[Word and item position data]
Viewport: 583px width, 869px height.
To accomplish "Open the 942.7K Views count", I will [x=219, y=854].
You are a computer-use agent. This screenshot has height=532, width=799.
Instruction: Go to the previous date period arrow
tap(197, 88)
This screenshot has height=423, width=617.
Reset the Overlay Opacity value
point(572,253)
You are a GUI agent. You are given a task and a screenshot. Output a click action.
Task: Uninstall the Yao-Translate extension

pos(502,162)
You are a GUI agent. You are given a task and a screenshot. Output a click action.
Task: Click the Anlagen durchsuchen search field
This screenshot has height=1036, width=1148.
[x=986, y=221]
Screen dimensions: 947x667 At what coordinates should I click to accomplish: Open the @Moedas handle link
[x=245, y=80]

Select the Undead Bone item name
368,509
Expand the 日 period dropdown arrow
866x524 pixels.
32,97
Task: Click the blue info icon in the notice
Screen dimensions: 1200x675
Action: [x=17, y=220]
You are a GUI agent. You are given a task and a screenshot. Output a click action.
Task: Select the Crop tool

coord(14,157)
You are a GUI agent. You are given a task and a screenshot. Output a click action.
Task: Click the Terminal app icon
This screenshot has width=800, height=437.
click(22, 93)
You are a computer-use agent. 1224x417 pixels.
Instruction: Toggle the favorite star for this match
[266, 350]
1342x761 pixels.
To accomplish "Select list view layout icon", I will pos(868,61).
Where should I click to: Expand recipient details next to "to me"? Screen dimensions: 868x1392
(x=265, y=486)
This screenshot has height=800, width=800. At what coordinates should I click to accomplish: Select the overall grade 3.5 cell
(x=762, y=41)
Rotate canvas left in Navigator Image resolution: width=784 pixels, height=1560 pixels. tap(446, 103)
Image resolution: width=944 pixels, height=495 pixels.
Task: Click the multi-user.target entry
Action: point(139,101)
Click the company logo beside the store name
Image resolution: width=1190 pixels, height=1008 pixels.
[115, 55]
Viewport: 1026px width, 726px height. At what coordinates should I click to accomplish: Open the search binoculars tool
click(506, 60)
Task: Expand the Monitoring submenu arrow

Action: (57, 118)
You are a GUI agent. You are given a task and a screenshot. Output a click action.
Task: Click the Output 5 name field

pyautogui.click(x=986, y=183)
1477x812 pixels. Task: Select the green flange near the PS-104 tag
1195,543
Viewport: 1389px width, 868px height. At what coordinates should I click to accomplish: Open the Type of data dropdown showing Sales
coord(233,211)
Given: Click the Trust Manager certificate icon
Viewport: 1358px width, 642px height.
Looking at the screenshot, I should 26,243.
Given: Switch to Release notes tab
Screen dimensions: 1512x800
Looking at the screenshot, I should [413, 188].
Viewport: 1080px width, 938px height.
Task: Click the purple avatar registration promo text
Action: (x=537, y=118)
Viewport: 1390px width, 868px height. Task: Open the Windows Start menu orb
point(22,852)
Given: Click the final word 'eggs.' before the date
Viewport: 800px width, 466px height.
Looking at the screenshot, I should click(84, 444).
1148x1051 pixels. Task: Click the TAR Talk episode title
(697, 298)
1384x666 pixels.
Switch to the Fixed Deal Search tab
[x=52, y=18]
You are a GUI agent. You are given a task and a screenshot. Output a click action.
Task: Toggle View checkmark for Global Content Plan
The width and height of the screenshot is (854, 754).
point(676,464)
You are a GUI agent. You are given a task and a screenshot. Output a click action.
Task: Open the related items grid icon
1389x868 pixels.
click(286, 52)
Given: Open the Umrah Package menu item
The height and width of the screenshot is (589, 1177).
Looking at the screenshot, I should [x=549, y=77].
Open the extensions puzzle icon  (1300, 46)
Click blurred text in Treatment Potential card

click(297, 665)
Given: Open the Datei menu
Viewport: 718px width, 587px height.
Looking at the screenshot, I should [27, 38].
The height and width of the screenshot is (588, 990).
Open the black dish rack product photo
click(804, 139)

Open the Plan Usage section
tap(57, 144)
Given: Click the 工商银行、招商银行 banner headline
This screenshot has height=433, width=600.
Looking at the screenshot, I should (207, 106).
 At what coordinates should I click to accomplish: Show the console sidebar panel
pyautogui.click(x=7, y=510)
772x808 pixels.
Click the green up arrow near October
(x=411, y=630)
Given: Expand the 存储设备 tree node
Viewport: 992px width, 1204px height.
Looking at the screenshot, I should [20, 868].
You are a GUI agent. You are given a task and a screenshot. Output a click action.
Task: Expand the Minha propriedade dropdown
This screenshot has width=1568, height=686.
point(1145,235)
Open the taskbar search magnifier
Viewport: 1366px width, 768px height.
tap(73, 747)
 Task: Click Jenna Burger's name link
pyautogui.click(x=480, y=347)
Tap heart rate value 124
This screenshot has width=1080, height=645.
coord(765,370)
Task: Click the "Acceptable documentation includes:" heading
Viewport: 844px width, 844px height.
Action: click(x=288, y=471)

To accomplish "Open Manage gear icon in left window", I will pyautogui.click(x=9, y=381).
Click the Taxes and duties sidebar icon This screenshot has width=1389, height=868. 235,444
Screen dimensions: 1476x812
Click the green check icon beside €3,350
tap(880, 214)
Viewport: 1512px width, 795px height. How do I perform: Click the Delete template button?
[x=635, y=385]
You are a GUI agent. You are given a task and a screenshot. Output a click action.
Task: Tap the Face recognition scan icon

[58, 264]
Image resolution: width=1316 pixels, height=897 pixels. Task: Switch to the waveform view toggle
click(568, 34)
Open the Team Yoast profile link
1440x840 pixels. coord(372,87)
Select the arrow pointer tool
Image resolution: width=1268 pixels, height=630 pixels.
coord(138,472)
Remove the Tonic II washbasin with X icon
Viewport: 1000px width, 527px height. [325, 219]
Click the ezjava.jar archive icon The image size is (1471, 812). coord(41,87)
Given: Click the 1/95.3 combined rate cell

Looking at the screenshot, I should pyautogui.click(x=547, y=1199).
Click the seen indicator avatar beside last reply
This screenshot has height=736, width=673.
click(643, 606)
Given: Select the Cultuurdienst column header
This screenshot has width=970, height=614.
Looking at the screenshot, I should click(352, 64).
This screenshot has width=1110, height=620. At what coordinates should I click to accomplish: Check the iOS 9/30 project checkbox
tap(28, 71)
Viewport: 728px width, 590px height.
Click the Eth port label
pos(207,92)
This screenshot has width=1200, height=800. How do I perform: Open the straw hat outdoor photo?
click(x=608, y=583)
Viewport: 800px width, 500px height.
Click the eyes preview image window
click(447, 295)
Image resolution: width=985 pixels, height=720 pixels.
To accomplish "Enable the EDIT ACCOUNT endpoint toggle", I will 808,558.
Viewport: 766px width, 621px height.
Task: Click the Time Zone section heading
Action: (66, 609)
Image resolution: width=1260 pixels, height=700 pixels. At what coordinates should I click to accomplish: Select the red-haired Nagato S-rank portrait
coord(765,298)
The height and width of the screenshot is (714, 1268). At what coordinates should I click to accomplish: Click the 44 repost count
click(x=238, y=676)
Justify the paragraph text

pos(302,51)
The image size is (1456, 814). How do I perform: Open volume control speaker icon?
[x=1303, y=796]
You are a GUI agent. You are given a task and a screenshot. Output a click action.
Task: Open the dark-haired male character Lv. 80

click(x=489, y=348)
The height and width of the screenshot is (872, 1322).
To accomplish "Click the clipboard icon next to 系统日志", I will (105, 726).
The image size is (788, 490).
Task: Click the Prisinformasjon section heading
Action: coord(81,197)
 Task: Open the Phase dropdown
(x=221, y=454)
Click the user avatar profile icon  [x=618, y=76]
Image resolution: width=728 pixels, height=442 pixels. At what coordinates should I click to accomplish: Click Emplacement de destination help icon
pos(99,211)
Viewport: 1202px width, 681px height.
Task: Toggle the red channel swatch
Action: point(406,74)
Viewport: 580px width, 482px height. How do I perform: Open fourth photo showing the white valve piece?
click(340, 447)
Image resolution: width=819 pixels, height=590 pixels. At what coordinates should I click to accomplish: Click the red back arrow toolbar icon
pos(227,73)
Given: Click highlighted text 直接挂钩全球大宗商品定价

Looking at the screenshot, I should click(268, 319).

▶ [Set task]: Please convert everything from the start of the items down to the line containing "pos(502,162)", including that line, into a JSON list of strings with one string per line and blank lines omitted.

▶ [Exercise response]:
[
  "Viewport: 583px width, 869px height.",
  "To accomplish \"Open the 942.7K Views count\", I will [x=219, y=854].",
  "You are a computer-use agent. This screenshot has height=532, width=799.",
  "Instruction: Go to the previous date period arrow",
  "tap(197, 88)",
  "This screenshot has height=423, width=617.",
  "Reset the Overlay Opacity value",
  "point(572,253)",
  "You are a GUI agent. You are given a task and a screenshot. Output a click action.",
  "Task: Uninstall the Yao-Translate extension",
  "pos(502,162)"
]